# Extrait fourni
○ ○ ○ ○ ○

L’histoire de toute agence est liée à ses conditions d’accès à la commande – nous avons fondé CALQ avec des projets privés à faibles budgets – des bâtiments industriels, des bâtiments commerciaux, impliquant une forte composante d’exécution. Ce n’était pas une nouveauté pour moi. Une foncière qui m’employait a soutenu mes débuts dans l’activité libérale en me confiant le suivi de chantiers. Je n’avais pas de nom, je n’avais pas concouru aux Albums des jeunes architectes, et je me suis retrouvé à suivre des projets de réhabilitation d’immeubles de bureaux au centre de Paris jusqu’à en dessiner et diriger un de 20 millions d’euros de travaux, à réaliser en six mois ! Mais le plus fort du montage, c’était que je me retrouvais associé avec le conseil architectural du maître d’ouvrage, qui n’était autre que Ricardo Bofill ! J’ai poursuivi ma collaboration avec lui sur le projet de la cité du Retiro, un îlot de 25 000 m2 restructuré pour Cartier, qui y faisait son siège. J’en ai assuré la mission architecture sur le chantier pendant deux ans pour Ricardo Bofill, puis je suis passé à 100 % comme maître d’œuvre d’exécution à la demande de ce maître d’ouvrage. C’est ainsi que CALQ a commencé son développement à partir de missions d’exécution.
D’a : Vous ne faites alors plus le métier d’un architecte, au sens classique du terme ?

○ ○ ○ ○ ○

# Lignes de données
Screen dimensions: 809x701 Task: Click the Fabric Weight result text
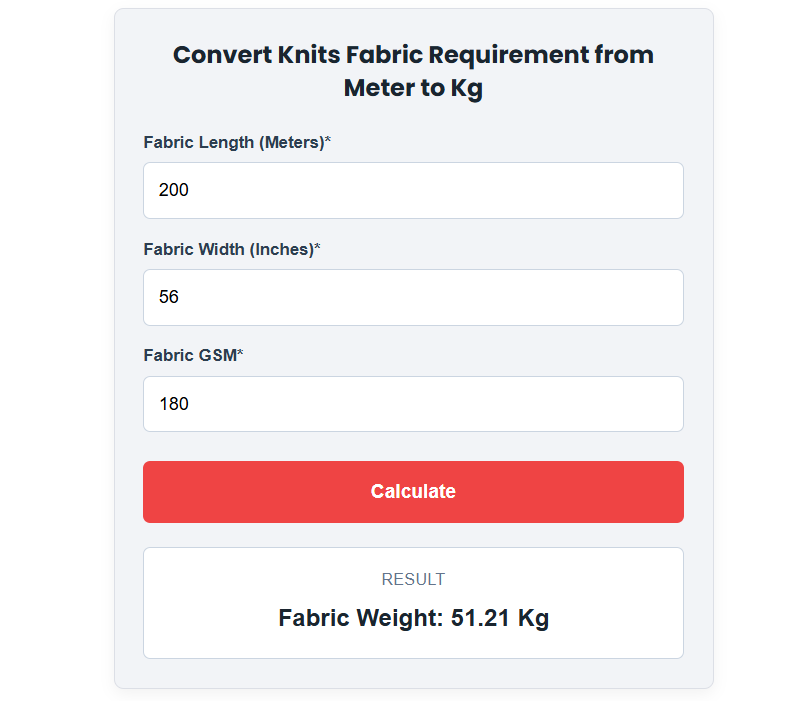(413, 618)
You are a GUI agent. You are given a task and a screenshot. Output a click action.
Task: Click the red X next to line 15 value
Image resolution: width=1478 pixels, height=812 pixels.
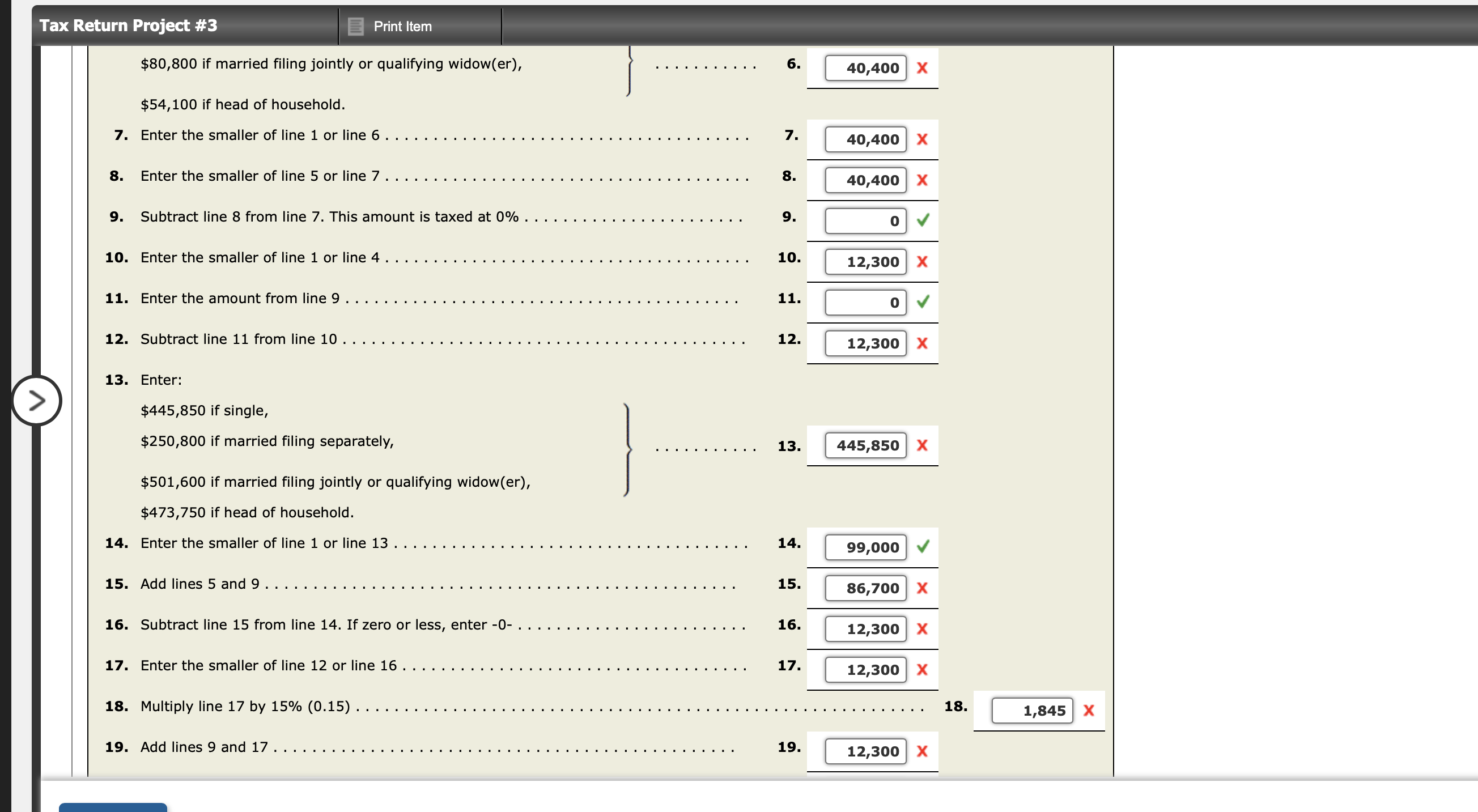tap(923, 588)
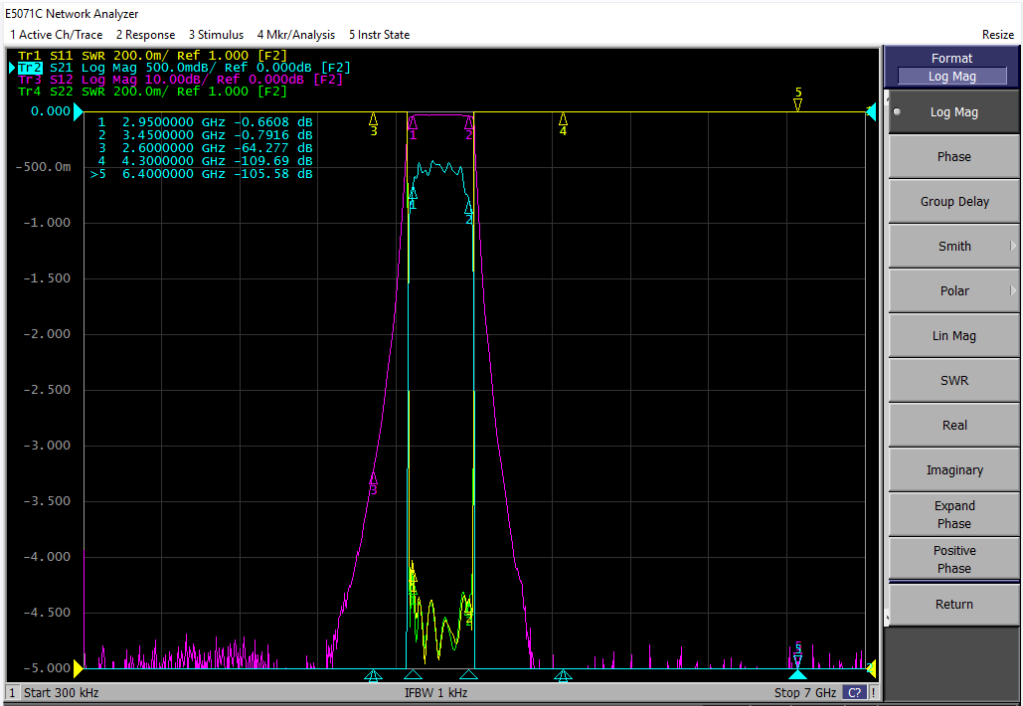1023x706 pixels.
Task: Choose Group Delay format
Action: coord(954,202)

○ ○ ○ ○ ○

Prolongez l'entretien sur les débuts de l'agence CALQ en reprenant après sa dernière phrase.

Ce qui est certain, c’est que mon rôle était plus celui d’un maître d’œuvre, gestionnaire de contrat, que celui d’un concepteur. On me demandait de coordonner et de fédérer des architectes, des décorateurs, des BET, des spécialistes… Je rencontrais assez peu les architectes, mais ma double culture m’incitait à rester vigilant et fidèle sur la conception architecturale des projets. Comme cela se passait bien, des confrères m’ont appelé pour constituer des équipes assurant l’ensemble du suivi de leurs projets, avec eux en conception et moi en maîtrise d’œuvre d’exécution.
D’a : La réussite de la mission dépend aussi de la médiation auprès du maître d’ouvrage. Comment se passe-t-elle ?
Dès le départ, les architectes avec lesquels je me suis associé m’ont demandé d’assumer un rôle de maître d’œuvre d’exécution autant qu’un rôle de traducteur auprès des maîtres d’ouvrage. Fort de ma culture d’architecte, je leur expliquais pourquoi il fallait plutôt réaliser telle ou telle chose. Le client peut avoir une suspicion de dépense inutile s’il ne saisit pas les conséquences des options qu’on lui présente, c’est pourquoi il faut comprendre ou adopter sa rationalité et son point de vue.
D’a : Le chantier doit-il être piloté par l’architecte ?
Je suis convaincu que le chantier fait partie intégrante de la mission de l’architecte. Dès le début de ma vie professionnelle, j’avais envie de suivre des chantiers. À la fin de mes études, j’allais en visiter, et je me souviens d’avoir croisé Dominique Perrault un samedi matin sur le chantier de l’ESIEE à Marne-la-Vallée. Il faisait des croquis sur site, il était très présent. Vous comprenez à travers l’exemple de ces grands architectes qu’une des clés de la réussite de votre conception, c’est le chantier. Si vous n’y passez pas du temps, vous n’obtiendrez jamais ce que vous voulez.
D’a : Comment en est-on arrivé à ce que les architectes soient écartés de cette phase du projet ?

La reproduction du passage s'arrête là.